En la misma semana corona-viral fallecieron el embajador francés Raymond Cesaire, en París, y el exministro del Interior de Bolivia Luis Arce Gómez, en una clínica paceña. Como ambos, fui testigo y actor en ese aciago 17 de julio de 1980, jornada del más sangriento golpe de Estado perpetrado en la historia de Bolivia.

En tanto que ministro de Educación y Cultura, a tempranas horas de ese día acudí al llamado angustioso de la presidenta Lydia Gueiler, para asistir a una reunión de gabinete. Minutos antes se había amotinado la guarnición de Trinidad y el cuartelazo inició su marcha. Los ministros militares se encontraban ausentes, y el único que estaba presente, el de Defensa, se apresuraba en hacer aprobar su decreto para compras —decía— impostergables.

Hacia mediodía, nos llegó la noticia del asalto a la COB, y del asesinato de Marcelo Quiroga Santa Cruz. Más tarde irrumpió fieramente en el Palacio Quemado un contingente de paramilitares al mando del conocido delincuente “Mosca” Monroy. La Presidenta nos encomendó a Oscar Peña Franco y a mí indagar la situación. No fuimos muy lejos. En la sala de edecanes una golpiza ensangrentó a Oscar y, simultáneamente, el “Mosca” encañonó su metralleta en mi vientre hasta que el edecán Agustín García me liberó, amenazándolo a su vez con su pistola. Momento en que el asesino se explicó: “No se meta capitán, nos mandan los ‘luchos’”. Se refería a Luis García Meza y a Arce Gómez.

Prontamente logramos sacar a la presidente Gueiler de su despacho a la azotea del Palacio, donde permaneció hasta su traslado a la nunciatura apostólica. En el entretecho palaciego permanecimos ocultos en posición fetal tres ministros (los otros dos eran Salvador Romero Pittari y Jaime Ponce García). Por la tarde recién pude telefonear a mi amigo el embajador francés Cesaire, solicitando asilo diplomático.
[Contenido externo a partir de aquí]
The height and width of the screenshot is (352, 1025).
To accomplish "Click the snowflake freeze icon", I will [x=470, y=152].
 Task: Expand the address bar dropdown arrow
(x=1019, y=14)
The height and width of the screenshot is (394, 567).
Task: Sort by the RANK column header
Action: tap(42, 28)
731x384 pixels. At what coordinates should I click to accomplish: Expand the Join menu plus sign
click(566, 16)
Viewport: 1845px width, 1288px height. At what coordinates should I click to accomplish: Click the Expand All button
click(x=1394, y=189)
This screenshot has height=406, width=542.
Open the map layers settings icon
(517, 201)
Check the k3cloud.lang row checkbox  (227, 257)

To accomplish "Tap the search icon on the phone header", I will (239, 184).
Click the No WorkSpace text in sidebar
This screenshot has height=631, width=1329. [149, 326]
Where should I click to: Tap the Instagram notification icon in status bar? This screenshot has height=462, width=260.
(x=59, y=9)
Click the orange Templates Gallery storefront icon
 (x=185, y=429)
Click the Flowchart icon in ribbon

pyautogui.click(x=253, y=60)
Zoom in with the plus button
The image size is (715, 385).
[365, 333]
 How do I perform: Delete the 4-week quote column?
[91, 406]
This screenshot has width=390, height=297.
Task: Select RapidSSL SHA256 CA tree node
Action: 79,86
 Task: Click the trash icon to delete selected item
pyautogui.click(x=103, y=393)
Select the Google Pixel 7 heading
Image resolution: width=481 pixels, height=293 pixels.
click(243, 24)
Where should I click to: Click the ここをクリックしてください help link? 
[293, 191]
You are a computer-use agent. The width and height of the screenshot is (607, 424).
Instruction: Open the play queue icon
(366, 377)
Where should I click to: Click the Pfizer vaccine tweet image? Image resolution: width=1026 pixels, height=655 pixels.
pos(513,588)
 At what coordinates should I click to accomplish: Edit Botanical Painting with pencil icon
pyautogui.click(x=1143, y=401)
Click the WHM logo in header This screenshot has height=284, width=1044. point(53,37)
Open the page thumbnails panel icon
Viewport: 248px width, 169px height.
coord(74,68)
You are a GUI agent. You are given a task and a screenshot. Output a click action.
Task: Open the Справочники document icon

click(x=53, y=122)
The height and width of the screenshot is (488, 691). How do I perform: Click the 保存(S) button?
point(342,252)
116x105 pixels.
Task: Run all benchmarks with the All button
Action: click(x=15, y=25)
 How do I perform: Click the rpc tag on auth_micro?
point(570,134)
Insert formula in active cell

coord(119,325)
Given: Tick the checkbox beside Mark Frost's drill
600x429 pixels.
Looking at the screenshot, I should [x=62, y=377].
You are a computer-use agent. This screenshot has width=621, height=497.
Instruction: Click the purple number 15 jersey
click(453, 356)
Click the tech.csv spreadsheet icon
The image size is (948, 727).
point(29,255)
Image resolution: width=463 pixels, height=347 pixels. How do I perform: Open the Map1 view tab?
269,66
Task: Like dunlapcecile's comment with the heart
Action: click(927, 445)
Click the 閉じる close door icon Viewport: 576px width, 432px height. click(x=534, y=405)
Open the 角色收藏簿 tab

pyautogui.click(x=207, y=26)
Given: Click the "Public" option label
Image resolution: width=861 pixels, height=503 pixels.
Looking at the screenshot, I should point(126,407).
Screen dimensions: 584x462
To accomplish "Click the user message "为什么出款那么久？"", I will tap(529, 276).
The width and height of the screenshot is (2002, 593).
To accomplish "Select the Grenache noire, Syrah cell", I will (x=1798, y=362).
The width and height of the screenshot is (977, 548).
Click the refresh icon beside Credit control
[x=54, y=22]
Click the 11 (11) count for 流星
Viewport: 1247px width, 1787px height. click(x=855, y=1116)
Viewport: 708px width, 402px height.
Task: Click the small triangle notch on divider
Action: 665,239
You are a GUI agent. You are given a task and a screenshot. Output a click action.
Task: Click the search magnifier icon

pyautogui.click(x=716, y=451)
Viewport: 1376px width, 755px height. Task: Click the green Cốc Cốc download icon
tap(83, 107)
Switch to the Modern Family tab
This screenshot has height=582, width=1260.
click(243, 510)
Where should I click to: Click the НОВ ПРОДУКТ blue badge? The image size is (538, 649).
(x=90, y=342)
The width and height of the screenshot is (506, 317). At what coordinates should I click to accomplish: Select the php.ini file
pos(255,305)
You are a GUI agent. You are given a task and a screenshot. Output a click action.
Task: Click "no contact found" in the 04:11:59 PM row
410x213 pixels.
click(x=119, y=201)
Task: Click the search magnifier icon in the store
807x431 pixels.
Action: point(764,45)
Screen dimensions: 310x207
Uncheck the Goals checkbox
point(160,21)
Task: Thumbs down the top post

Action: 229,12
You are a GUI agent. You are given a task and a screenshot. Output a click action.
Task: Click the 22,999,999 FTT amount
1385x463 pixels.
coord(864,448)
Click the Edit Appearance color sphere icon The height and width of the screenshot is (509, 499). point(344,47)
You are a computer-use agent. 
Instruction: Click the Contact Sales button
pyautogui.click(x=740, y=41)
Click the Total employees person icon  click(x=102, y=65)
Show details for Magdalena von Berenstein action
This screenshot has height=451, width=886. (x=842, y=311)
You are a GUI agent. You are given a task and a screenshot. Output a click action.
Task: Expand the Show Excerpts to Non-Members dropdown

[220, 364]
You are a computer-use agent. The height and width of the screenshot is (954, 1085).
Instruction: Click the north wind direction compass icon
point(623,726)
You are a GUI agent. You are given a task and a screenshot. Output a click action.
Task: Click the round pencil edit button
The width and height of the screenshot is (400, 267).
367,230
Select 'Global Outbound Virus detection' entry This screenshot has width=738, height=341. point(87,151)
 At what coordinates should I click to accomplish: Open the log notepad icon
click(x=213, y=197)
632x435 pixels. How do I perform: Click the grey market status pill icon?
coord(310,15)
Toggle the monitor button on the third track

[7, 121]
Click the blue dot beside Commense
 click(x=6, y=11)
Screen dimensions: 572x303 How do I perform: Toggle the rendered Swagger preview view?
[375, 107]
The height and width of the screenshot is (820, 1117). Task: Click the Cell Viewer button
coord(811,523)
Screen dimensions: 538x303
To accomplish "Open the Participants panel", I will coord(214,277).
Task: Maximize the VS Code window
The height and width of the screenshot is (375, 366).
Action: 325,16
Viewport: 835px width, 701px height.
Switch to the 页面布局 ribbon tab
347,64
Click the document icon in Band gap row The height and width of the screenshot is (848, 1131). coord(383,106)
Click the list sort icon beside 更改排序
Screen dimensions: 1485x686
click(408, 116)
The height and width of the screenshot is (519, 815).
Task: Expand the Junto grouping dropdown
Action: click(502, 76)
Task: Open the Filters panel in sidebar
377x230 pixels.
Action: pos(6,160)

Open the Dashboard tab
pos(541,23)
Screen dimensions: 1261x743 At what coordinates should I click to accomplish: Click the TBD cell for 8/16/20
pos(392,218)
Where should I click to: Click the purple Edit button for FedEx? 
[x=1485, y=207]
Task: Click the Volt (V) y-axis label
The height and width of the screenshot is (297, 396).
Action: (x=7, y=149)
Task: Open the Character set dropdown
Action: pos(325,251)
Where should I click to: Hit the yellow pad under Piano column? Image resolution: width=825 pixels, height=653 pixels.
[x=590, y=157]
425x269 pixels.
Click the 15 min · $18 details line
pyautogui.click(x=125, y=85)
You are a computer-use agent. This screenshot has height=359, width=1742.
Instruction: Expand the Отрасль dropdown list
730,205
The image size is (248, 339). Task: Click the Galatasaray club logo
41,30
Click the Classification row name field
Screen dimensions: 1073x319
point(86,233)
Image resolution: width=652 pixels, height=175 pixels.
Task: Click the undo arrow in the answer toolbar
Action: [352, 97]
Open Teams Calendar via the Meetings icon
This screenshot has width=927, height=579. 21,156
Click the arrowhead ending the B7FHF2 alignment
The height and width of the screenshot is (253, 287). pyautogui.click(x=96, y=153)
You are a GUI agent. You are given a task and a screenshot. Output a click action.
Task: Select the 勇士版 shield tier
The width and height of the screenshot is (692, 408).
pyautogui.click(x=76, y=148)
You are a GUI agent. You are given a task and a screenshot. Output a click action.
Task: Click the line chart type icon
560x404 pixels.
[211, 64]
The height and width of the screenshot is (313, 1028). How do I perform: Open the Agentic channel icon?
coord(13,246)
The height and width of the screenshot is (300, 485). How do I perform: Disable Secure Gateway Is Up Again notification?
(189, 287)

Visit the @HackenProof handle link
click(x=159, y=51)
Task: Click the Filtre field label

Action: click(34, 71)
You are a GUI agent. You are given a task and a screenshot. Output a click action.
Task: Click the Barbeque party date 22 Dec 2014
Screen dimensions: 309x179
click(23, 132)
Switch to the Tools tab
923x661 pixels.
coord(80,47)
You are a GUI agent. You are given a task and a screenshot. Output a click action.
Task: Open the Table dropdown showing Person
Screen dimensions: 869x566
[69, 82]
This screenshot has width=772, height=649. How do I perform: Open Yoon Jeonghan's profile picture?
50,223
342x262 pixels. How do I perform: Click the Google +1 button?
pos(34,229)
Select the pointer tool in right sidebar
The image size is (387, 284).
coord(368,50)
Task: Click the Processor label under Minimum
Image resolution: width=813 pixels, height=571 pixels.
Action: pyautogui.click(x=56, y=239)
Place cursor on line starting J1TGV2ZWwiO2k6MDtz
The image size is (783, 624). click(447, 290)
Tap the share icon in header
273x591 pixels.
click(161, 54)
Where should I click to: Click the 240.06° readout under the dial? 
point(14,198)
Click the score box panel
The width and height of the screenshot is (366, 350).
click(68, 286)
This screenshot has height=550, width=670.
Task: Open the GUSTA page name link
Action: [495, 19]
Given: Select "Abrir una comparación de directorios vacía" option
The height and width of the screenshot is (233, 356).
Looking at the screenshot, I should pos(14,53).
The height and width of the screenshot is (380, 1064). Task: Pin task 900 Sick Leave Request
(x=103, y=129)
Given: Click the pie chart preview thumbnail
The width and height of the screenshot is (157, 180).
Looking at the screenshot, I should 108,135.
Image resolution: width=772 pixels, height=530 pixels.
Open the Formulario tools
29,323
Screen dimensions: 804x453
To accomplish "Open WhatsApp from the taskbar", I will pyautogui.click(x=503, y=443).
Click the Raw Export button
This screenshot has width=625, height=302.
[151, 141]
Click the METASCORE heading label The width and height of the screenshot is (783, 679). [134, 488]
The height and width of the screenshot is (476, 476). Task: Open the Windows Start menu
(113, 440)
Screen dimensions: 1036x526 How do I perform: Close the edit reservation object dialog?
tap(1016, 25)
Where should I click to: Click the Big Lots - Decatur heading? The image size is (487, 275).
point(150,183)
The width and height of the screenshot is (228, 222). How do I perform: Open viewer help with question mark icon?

La negativa del Gobierno golpista a concederme salvoconducto forzó mi confinamiento en la residencia francesa de Obrajes por largos tres meses junto con otros combatientes. Cesaire, quien raudamente encabezó la acción diplomática de sus colegas, nos traía diariamente noticias manifiestas y encubiertas. Un día, luego de entrevistarse con Arce Gómez (a quien hostigaba regularmente) me advirtió de la animadversión que sentía hacia mi persona, y me ofreció exfiltrarme en una operación clandestina autorizada por París y organizada prolijamente por el propio embajador.

Una fría madrugada me embarqué junto con el médico comunista Mario Barragán, también asilado, en el Mercedes Benz con chapas diplomáticas que conducía Claudie Cesaire, esposa del embajador. Vencimos el riesgo de tres retenes militares hasta llegar a orillas del Lago Titicaca, donde nos esperaba un botecillo y otros cuatro compañeros. Atravesamos las aguas sagradas con mil vicisitudes para arribar a Puno. Operación exitosa.

Años después, coincidimos con Raymond Cesaire en varios niveles diplomáticos, incluyendo la coyuntura vecinal en la capital gala. Vivía él en la avenue Bosquet y yo, en Champs de Mars. También fuimos colegas en la Academia de Ciencias de Ultramar y en la Legión de Honor, donde ambos ostentamos el alto grado de comendador. Raymond fue hábil diplomático que brilló en Santiago, en Lima, en el Congo y en otros destinos. Cabeza de una familia ejemplar, deja un gran vacío para sus hijos, Jean Marc, Benedicte y Bertrand, y en los amigos que supo cultivar y que admiraban su talento, su coraje y su estilo reverente de gran señor.